_REQUIRED WORK_:
Repeat every record exactly as given.

Stored data entries:
====================

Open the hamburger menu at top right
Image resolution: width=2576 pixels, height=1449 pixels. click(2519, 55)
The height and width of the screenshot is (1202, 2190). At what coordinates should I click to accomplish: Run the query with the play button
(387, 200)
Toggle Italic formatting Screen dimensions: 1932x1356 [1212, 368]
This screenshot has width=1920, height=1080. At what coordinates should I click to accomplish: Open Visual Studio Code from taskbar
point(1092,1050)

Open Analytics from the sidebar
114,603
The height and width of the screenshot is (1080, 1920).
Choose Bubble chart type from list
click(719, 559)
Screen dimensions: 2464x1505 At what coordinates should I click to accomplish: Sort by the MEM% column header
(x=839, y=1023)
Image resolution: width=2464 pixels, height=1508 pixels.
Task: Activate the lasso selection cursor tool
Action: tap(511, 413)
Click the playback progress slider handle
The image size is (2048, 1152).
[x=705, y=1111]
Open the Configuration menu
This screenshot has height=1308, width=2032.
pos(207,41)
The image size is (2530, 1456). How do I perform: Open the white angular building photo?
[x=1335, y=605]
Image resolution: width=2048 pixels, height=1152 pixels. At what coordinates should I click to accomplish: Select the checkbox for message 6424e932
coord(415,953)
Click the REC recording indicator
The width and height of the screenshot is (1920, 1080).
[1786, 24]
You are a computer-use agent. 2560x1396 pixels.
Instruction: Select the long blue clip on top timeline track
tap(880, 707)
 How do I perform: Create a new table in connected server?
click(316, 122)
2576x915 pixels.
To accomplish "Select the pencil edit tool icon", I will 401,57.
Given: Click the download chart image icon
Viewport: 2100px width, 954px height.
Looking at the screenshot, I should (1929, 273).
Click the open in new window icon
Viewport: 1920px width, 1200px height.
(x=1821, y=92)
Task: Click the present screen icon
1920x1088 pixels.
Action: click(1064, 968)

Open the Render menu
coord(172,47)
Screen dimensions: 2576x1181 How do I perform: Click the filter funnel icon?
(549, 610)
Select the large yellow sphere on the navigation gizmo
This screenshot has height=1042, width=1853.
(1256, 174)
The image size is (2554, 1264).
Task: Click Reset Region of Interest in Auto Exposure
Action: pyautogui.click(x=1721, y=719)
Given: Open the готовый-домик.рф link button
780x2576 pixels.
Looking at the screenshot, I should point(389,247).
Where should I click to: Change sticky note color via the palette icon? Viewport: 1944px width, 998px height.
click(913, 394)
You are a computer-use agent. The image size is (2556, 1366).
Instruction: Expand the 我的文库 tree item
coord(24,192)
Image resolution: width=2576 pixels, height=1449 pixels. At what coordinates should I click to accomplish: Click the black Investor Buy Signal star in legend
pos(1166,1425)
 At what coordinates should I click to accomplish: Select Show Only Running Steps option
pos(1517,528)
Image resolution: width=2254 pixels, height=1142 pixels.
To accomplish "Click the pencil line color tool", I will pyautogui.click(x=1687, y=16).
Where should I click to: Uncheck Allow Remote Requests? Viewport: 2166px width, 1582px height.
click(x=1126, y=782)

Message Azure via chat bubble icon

====================

_WRITTEN RESPONSE_:
Open the hamburger menu at top right
Image resolution: width=2576 pixels, height=1449 pixels. click(2519, 55)
The height and width of the screenshot is (1202, 2190). At what coordinates should I click to accomplish: Run the query with the play button
(387, 200)
Toggle Italic formatting Screen dimensions: 1932x1356 [1212, 368]
This screenshot has width=1920, height=1080. At what coordinates should I click to accomplish: Open Visual Studio Code from taskbar
point(1092,1050)

Open Analytics from the sidebar
114,603
The height and width of the screenshot is (1080, 1920).
Choose Bubble chart type from list
click(719, 559)
Screen dimensions: 2464x1505 At what coordinates should I click to accomplish: Sort by the MEM% column header
(x=839, y=1023)
Image resolution: width=2464 pixels, height=1508 pixels.
Task: Activate the lasso selection cursor tool
Action: tap(511, 413)
Click the playback progress slider handle
The image size is (2048, 1152).
[x=705, y=1111]
Open the Configuration menu
This screenshot has height=1308, width=2032.
pos(207,41)
The image size is (2530, 1456). How do I perform: Open the white angular building photo?
[x=1335, y=605]
Image resolution: width=2048 pixels, height=1152 pixels. At what coordinates should I click to accomplish: Select the checkbox for message 6424e932
coord(415,953)
Click the REC recording indicator
The width and height of the screenshot is (1920, 1080).
[1786, 24]
You are a computer-use agent. 2560x1396 pixels.
Instruction: Select the long blue clip on top timeline track
tap(880, 707)
 How do I perform: Create a new table in connected server?
click(316, 122)
2576x915 pixels.
To accomplish "Select the pencil edit tool icon", I will 401,57.
Given: Click the download chart image icon
Viewport: 2100px width, 954px height.
Looking at the screenshot, I should (1929, 273).
Click the open in new window icon
Viewport: 1920px width, 1200px height.
(x=1821, y=92)
Task: Click the present screen icon
1920x1088 pixels.
Action: click(1064, 968)

Open the Render menu
coord(172,47)
Screen dimensions: 2576x1181 How do I perform: Click the filter funnel icon?
(549, 610)
Select the large yellow sphere on the navigation gizmo
This screenshot has height=1042, width=1853.
(1256, 174)
The image size is (2554, 1264).
Task: Click Reset Region of Interest in Auto Exposure
Action: pyautogui.click(x=1721, y=719)
Given: Open the готовый-домик.рф link button
780x2576 pixels.
Looking at the screenshot, I should point(389,247).
Where should I click to: Change sticky note color via the palette icon? Viewport: 1944px width, 998px height.
click(913, 394)
You are a computer-use agent. The image size is (2556, 1366).
Instruction: Expand the 我的文库 tree item
coord(24,192)
Image resolution: width=2576 pixels, height=1449 pixels. At what coordinates should I click to accomplish: Click the black Investor Buy Signal star in legend
pos(1166,1425)
 At what coordinates should I click to accomplish: Select Show Only Running Steps option
pos(1517,528)
Image resolution: width=2254 pixels, height=1142 pixels.
To accomplish "Click the pencil line color tool", I will pyautogui.click(x=1687, y=16).
Where should I click to: Uncheck Allow Remote Requests? Viewport: 2166px width, 1582px height.
click(x=1126, y=782)

Message Azure via chat bubble icon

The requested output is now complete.